OK - apparently we need run the crash through valgrind as described on this wiki page: https://phab.enlight...rg/w/debugging/

 

I need you to follow the directions from here - but with the two valgrind options I listed instead of the ones on the wiki page. Sorry for the confusion.





A big thank you to everyone who contributes to Bodhi Linux


#42 Astroboy

Astroboy

    Member

  • Members
  • 323 posts
  • LocationZacatecas, Mexico

Posted 24 January 2017 - 11:58 PM

I'm lost.

 

Trying to follow the steps on the wiki page leads me nowhere, either valgrind starts a dozen lines and not capturing anything, or it does not work at all. Their recommended way to start valgrind from a console does not work at all. I don't know if the wiki has lost steps, or since it is kind of old, maybe their procedures are not current.

 

In the previous attempt I did:

 

In Terminology # 1:

 

Xephyr :2

 

 

in Terminology # 2:

 

DISPLAY=:2

enlightenment_start -valgrind=all --show-reachable=no --vgdb-error=0 > output.txt 2>&1



#43 Charles@Bodhi

Charles@Bodhi

    Old Faithful

  • Moderators
  • 4313 posts
  • LocationZeist, The Netherlands

Posted 25 January 2017 - 10:04 AM

I'm lost.

 

Trying to follow the steps on the wiki page leads me nowhere, either valgrind starts a dozen lines and not capturing anything, or it does not work at all. Their recommended way to start valgrind from a console does not work at all. I don't know if the wiki has lost steps, or since it is kind of old, maybe their procedures are not current.

 

In the previous attempt I did:

 

In Terminology # 1:

 

Xephyr :2

 

 

in Terminology # 2l:

 

DISPLAY=:2

enlightenment_start -valgrind=all --show-reachable=no --vgdb-error=0 > output.txt 2>&1

 

What happens when you change the last command a little bit, leaving out the =all ?

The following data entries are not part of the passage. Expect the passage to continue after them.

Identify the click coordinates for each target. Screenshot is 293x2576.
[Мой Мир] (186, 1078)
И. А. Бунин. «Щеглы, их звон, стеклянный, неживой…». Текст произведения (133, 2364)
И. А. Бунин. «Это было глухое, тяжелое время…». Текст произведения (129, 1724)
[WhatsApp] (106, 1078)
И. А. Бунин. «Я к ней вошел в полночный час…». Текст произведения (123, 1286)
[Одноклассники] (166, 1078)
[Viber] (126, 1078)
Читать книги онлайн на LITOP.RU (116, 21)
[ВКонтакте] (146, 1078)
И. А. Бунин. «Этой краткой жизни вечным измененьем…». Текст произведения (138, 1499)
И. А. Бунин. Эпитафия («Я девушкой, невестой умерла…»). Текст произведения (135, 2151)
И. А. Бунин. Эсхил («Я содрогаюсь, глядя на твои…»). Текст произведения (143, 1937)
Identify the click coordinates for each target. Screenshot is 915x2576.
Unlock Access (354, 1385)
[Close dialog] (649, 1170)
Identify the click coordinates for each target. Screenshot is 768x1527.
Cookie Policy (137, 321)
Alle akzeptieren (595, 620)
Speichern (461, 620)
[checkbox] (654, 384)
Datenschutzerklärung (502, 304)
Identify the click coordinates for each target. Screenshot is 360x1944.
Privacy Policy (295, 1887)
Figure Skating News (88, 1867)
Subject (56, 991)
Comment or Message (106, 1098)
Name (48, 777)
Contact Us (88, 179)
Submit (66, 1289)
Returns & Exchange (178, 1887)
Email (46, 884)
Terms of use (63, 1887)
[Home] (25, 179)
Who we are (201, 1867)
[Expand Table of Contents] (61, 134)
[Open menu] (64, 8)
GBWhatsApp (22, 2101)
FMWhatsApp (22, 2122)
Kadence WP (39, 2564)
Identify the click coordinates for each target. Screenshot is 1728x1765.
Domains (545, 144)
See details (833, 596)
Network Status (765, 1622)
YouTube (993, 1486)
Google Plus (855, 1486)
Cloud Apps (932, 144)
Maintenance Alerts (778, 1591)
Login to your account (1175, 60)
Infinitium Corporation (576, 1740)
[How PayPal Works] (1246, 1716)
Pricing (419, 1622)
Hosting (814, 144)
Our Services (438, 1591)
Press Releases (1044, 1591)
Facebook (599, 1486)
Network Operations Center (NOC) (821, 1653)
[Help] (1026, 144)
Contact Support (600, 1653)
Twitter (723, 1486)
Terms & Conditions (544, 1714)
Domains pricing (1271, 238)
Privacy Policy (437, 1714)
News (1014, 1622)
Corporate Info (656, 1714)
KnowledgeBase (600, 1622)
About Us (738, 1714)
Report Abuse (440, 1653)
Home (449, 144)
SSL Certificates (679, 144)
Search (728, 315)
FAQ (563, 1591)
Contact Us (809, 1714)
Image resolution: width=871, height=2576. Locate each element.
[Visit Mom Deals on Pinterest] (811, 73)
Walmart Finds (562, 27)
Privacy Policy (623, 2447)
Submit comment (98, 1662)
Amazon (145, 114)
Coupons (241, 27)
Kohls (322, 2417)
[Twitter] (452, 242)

enlightenment_start -valgrind --show-reachable=no --vgdb-error=0 > output.txt 2>&1

Enjoy,

Charles


Medion S4216 Ultrabook, 4GB RAM, 1TB HDD, WIN 10 & Bodhi 2.4.0-64 & Bodhi 3.0.0-64 

Asus eeepc 901, 1GB RAM, 12 GB SSD, Bodhi 2.4.0-32 non-pae & Bodhi 3.0.0-32-Legacy


#44 Jeff

Jeff

    Lead Developer

  • Developer
  • 12328 posts
  • LocationBloomington, IL

Posted 25 January 2017 - 04:59 PM

Try this:

Terminal one:

Xephyr :2

Terminal Two:
 

export DISPLAY=:2
valgrind --show-reachable=no --vgdb-error=0 --tool=memcheck enlightenment

On an unrelated note - anyone else hate C as much as I do?



#45 Astroboy

Astroboy

    Member

  • Members
  • 323 posts
  • LocationZacatecas, Mexico

Posted 25 January 2017 - 10:03 PM

Try this:

Terminal one:

Xephyr :2

Terminal Two:
 

export DISPLAY=:2
valgrind --show-reachable=no --vgdb-error=0 --tool=memcheck enlightenment

 

Doing this way produces the same output as the way suggested in the wiki: only produces a few lines and nothing happens, no nested session appears:


linux@linux-Dell-Precision-M3800:~$ valgrind --show-reachable=no --vgdb-error=0 --tool=memcheck enlightenment
==2586== Memcheck, a memory error detector
==2586== Copyright (C) 2002-2015, and GNU GPL'd, by Julian Seward et al.
==2586== Using Valgrind-3.11.0 and LibVEX; rerun with -h for copyright info
==2586== Command: enlightenment
==2586==
==2586== (action at startup) vgdb me ...
==2586==
==2586== TO DEBUG THIS PROCESS USING GDB: start GDB like this
==2586==   /path/to/gdb enlightenment
==2586== and then give GDB the following command
==2586==   target remote | /usr/lib/valgrind/../../bin/vgdb --pid=2586
==2586== --pid is optional if only one valgrind process is running
==2586==


#46 Astroboy

Astroboy

    Member

  • Members
  • 323 posts
  • LocationZacatecas, Mexico

Posted 25 January 2017 - 10:12 PM

What happens when you change the last command a little bit, leaving out the =all ?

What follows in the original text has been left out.